*** SELECTED EXTRACT Section Begins ***

# I'm living the single life



## 1544c (Jul 27, 2011)

Let me be the first to welcome me back to the single life!
I've been in the most dramatic relationship i've ever had to deal with. Jealousy and insecurity at all times. I'm still in love with her, she's still in love with me.
but it had to end. it sucks having to be the one to be cold and push someone you love away when it's consistently not working, knowing it's going to be more healthy for both of ya if you're not together.

woe is me. boo who.
here is a fun song from the 80s to make me, and everyone else that's recently single, happy about their new situation as a lone wolf.

http://www.youtube.com/watch?v=oRsmpQRbeuM&ob=av2e


----------



## bryanpaul (Jul 27, 2011)

i like this one...flip-side of the coin......... http://www.youtube.com/watch?v=KRa4i_l8khY&feature=related


----------



## Missy (Jul 27, 2011)

You really made a thread about being single.......

Maybe next time I take out the trash, go to the bathroom or pet my cat ill make a thread about.

Hold on new thread inbound I just opened a beer! Here watch this youtube video, it describes what i feel!

http://www.youtube.com/watch?v=CqKqILzqCE8


----------



## bryanpaul (Jul 27, 2011)

Missy said:


> You really made a thread about being single.......
> 
> Maybe next time I take out the trash, go to the bathroom or pet my cat ill make a thread about.
> 
> ...


well...um...i'm not a "mod" or anything but there are several threads on "4loko" already on the site maybe you should use the search feature.... sheesh.... also, i just made this squash/onion/garlic/tomato/eggplant/pasta/cheese casserole and it was real yum.......i'm also single


----------



## freeganmachine (Jul 27, 2011)

I've recently become single and the situation sounds the same. Life is strange. Oh man, I just started watching that music video. Bloody hell, this is great. xD


----------



## Storm Smokes Rocks (Aug 18, 2011)

relationships on the road are something that are hard to come by i would think especially if your spouse cant come with you on your travels or want to commit to a long term relationship. personally if they arnt down with what your doing dont give it up. EMBRACE THE SINGLE LIFE. and share as many aids as you can


----------



## Vonuist (Aug 27, 2011)

To me relationships just end up being a big list of prohibitions, I'd rather be free.


----------



## thisisme (Sep 6, 2011)

freeganmachine said:


> I've recently become single and the situation sounds the same. Life is strange. Oh man, I just started watching that music video. Bloody hell, this is great. xD


same situation here as well. Life is strange indeed. Nice to hear im not the only one:/


----------

*** SELECTED EXTRACT Section Ends ***

> _INSTRUCTION_
Update the part of the thread that begins at the words "relationships on the" and stops after "rather be free.", putting "restrictions" wherever "prohibitions" appears. Give the updated part in full. The listing that follows has no connection to the thread.

*** RAW DATA Section Begins ***

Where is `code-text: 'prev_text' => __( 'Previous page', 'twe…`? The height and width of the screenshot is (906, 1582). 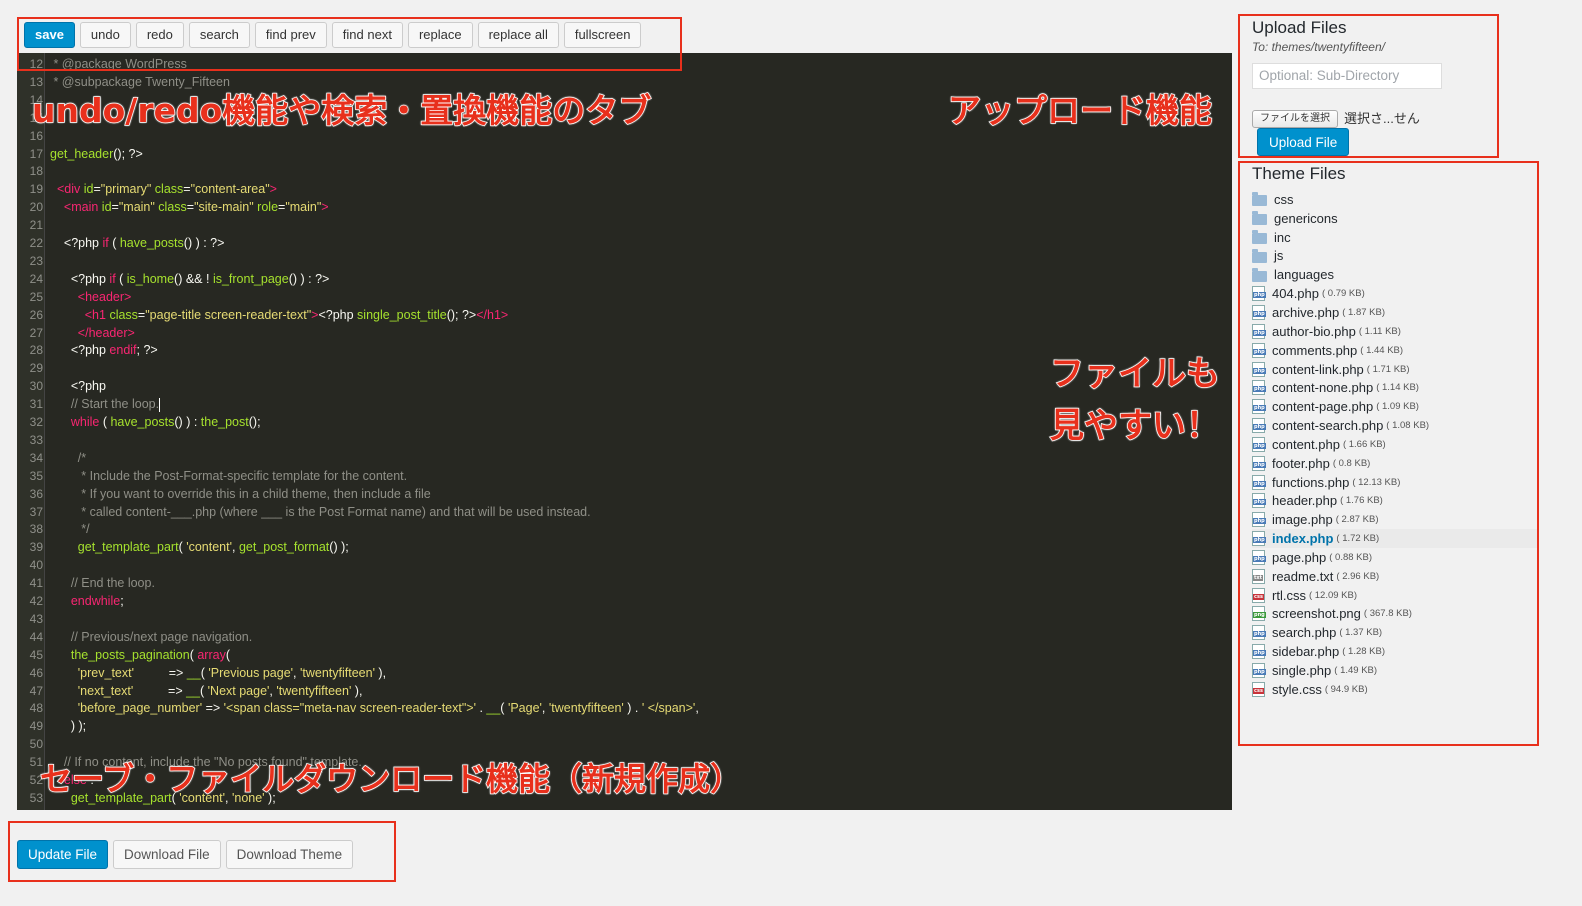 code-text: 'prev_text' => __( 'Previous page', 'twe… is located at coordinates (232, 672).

*** RAW DATA Section Ends ***

> _RESPONSE BELOW_
relationships on the road are something that are hard to come by i would think especially if your spouse cant come with you on your travels or want to commit to a long term relationship. personally if they arnt down with what your doing dont give it up. EMBRACE THE SINGLE LIFE. and share as many aids as you can


----------



## Vonuist (Aug 27, 2011)

To me relationships just end up being a big list of restrictions, I'd rather be free.